Dora “The explorer” Huang What are you studying, and how long have you been at Bond? I have been deeply involved in the discipline of being a world class explorer for two semesters. If you read the Bond Undergraduate Handbook, it may also come under Law/Commerce. Favourite animal and why? Diego - that bitch does everything I tell him to. He is practically a dog. Definitely the best petcousin ever. Describe your ideal date. Long walks on the beach, candle-lit dinners, poking dead things with a stick and exploring the global cuisine at Bond Cafe - om nom nom. How would you braid someone’s hair? Roughly and with unnecessary force.
Shout outs to Bonnie, Marryum, Steph and Racky, Christopher Columbus...
What is the best place that you have explored? The underground cellar at Don’s.

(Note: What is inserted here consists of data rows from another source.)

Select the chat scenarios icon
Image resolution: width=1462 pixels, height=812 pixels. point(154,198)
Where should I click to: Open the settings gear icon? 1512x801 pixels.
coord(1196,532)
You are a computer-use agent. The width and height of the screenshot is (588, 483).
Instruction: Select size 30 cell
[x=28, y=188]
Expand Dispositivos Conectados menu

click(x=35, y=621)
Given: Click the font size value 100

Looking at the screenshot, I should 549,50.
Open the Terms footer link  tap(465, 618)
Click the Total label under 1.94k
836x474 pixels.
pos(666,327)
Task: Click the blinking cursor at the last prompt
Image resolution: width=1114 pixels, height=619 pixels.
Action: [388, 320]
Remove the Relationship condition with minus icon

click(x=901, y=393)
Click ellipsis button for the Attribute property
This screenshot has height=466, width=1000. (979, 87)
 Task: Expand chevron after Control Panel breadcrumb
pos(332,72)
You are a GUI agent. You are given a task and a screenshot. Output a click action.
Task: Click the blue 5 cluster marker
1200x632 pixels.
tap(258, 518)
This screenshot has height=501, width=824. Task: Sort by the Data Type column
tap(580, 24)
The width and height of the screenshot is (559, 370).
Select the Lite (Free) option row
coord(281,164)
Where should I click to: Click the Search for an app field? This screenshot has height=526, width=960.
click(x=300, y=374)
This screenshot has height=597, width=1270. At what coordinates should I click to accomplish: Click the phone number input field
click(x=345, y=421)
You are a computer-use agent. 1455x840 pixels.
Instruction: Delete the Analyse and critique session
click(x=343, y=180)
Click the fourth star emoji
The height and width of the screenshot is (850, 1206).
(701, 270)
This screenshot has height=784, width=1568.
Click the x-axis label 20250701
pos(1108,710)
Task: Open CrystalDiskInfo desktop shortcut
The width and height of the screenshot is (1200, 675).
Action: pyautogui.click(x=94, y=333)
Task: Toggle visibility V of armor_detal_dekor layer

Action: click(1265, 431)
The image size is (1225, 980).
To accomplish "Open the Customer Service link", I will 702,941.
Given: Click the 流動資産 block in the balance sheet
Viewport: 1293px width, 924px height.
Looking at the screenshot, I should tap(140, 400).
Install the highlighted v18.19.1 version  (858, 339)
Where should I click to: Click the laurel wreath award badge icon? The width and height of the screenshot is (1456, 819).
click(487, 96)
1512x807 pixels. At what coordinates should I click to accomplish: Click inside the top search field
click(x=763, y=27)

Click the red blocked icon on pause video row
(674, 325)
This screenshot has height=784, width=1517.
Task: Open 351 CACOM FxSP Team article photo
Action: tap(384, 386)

Greatest achievement at Bond so far? Finding a caterpillar in my sushi... I still eat it though... extra protein. But actually... meeting the love of my life, Stephanie Smith. Frape? If you could have a superpower what would it be? I wish I had the mental power to walk down the thinking steps whilst thinking about my problems. How do you find living in the Blocks? Awkward. Bitch please... I live in the bungalows. Best Facebook group you’ve seen lately? “Dropping a spoon and naming your Chinese kid after the noise it makes.” Note: Dora is just a pseudonym... my real name is Ting Ling. Why couldn’t my parents just use chopsticks like normal Asian parents.